The NDVI, LULC, and distance to roads factors demonstrate that vegetation and human activities play a crucial impact in preventing or promoting GE. In general, Bare land and thinly vegetated places seem to be more likely to erode than woodlands, where foliage cover considerably reduces surface erosive action (Rahmati et al., 2017). The significance given here to the NDVI factor, which emphasizes the density of vegetation, clearly explains the high vulnerability obtained by the three models in areas without vegetation (class of bare soil) and the lower vulnerability limited to areas with more developed vegetation (forest area) upstream of the basin. This is due to the protective effect that the forest in particular and plants in general have on the soil. These results corroborate to those of Bennett and Wells, 2019 and Garosi and al. (2018) (Garosi et al., 2018; Bennett and Wells, 2019). Gully location was positively correlated with distances less than 266 m from roads, indicating that road construction operations and human activity in general have a significant impact on GE (Rahmati et al., 2017). It should be noted, however, that roads construction is often based on topographical considerations in mountainous regions, as it follows the valleys sculpted by rivers, which may result in a positive correlation that is connected to the distance to rivers rather than roads.

According to the literature review, extreme rainfall events provide energy for gully development and result in increased annual soil loss (Hamed et al., 2002). The annual rainfall analysis in our case shows that there is no significant positive correlation between rainfall and GE (FR method), which is due probably to a lack of instantaneous rainfall data of which extreme events are a major trigger, however, the effect is more pronounced when calculating the importance, indicating the significance of this factor in gully initiation, particularly when using the LR method.
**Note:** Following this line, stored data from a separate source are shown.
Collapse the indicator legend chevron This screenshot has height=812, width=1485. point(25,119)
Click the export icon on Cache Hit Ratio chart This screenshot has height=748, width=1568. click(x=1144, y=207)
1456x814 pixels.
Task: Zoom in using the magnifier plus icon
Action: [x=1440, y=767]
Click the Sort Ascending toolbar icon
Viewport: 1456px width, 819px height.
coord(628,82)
The classes with annual amounts between 323 and 413 mm were the most likely to cause gullying, according to the correlation with the spatial distribution of rainfall. This suggests that, while precipitation is important in ravine development, might not be the most key component. Similar findings have been discovered in locations with very similar climates, with lower precipitation values being positively correlated with gully development (Rahmati et al., 2017).

4.2 Modelling performance

The performance of modelling was evaluated using various metrics included ROC/AUC, Accuracy, Specificity, Sensitivity and Kappa index (Figure 9). The finding indicate that the RF model performed excellently in both training and testing dataset. In addition to this, the models exhibit a significant degree of sensitivity to the categorization of the factors. When training the model, the RF accuracy, AUC, and Kappa index all decrease when geological components are eliminated from the dataset; however, the specificity of the method is highly sensitive to the presence of anthropogenic factors (from 0.75 to 0.72). However, when tested, anthropogenic influences are found to have the greatest effect. In addition to anthropogenic and topographic influences, the performance of the SVM model is very sensitive to hydrological parameters. During testing, the exclusion of these variables significantly reduces the kappa index values from 0.59 to 0.50 and the sensitivity from 0.81 to 0.67. Despite the fact that it is least efficient model, the LR model exhibits greater stability than the other models, with the exception of topographical features that have a modest influence on the performance. In general, the model RF outperformed the other two models, the SVM and LR, in detecting prone areas to GE. These findings are in line with previous GE vulnerability assessment (Lee et al., 2007; Nicodemus, 2011), which has shown the RF model to be a strong and successful model. Additionally, RF’s predictive power in applications to some environmental problems has been confirmed by numerous scientists (Gomez and Kavzoglu, 2005; Pham et al., 2017; Shahab et al., 2020; Segoni et al., 2020).

5 Conclusion

Considering the disastrous character of GE, scientists and planners have concentrated on spatial vulnerability mapping and risk analysis of this phenomenon. In this study, we used RF, SVM, and LR methods for assessing the effect of geo-environmental factors on GE and identifying vulnerable locations. Twenty gully conditioning factors were used: elevation, slope, aspect, plan of curvature, profile of curvature, convergence index, TWI, TPI, precipitation, drainage density, distance to rivers, roads and faults, lithology, land use, NDVI, curvature, SPI, TRI, and LS. However, the prediction of GE using these models revealed that utilizing all eighteen non-collinear variables provided the maximum level of precision and performance. In terms of model performance, it was found that RF and SVM have the best performance compared to LR. In addition, approximately 10 percent of the study area, according to RF, and over 12 percent, according to SVM and LR, are extremely vulnerable to GE and require immediate intervention.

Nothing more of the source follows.